BRIEF:
The required answer is each line in the entries below where "computer" occurs.

---------- PROVIDED MATERIAL ----------

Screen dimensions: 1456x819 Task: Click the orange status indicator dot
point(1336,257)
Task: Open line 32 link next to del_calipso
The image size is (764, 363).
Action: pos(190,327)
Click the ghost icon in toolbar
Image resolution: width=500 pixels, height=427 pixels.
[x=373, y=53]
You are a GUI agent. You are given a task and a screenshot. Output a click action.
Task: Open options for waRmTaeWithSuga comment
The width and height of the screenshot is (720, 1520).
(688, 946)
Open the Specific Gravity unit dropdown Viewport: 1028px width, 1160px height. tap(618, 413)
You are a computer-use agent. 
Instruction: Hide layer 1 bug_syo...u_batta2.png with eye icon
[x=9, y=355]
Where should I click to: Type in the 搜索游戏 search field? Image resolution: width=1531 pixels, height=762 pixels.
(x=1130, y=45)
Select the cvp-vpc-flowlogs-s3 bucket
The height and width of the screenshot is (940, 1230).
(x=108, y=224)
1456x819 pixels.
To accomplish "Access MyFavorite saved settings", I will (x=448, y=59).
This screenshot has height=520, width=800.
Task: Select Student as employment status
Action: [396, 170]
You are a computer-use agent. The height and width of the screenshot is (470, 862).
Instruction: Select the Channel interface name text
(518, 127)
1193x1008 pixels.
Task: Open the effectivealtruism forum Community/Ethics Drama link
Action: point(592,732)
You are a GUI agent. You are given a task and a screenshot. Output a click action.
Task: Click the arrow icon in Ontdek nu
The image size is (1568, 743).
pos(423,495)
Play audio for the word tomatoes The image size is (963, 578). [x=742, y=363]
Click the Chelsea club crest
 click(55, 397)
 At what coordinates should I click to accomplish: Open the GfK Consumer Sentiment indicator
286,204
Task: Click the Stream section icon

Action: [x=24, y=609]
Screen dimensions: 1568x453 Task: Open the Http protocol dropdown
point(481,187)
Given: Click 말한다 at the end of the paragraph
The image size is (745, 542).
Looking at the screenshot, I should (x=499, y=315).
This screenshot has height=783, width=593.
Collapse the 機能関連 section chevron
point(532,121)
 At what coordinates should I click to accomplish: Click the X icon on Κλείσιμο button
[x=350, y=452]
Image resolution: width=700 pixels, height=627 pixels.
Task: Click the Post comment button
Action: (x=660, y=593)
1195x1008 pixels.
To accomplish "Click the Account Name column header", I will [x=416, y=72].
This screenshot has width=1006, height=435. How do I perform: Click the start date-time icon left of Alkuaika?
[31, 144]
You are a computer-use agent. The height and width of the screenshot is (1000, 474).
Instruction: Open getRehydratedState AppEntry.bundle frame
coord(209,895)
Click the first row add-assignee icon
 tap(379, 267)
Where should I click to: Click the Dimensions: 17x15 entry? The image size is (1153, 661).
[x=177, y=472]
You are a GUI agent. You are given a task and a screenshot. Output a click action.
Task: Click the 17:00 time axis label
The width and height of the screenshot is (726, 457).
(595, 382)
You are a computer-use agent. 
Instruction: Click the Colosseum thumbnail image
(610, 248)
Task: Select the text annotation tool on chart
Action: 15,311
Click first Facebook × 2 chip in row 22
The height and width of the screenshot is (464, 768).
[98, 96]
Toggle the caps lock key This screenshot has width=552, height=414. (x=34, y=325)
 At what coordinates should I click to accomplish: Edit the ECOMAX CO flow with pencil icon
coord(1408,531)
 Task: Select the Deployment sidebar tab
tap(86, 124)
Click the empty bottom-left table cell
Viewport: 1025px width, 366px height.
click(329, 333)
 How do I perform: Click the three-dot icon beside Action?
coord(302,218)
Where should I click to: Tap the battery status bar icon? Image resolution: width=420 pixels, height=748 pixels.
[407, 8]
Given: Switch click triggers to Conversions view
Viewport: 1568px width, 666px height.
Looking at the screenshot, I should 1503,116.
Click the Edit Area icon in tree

----------

WORKED SOLUTION:
You are a computer-use agent. 
You are a computer-use agent. The height and width of the screenshot is (470, 862).
You are a computer-use agent. The height and width of the screenshot is (1000, 474).
You are a computer-use agent. 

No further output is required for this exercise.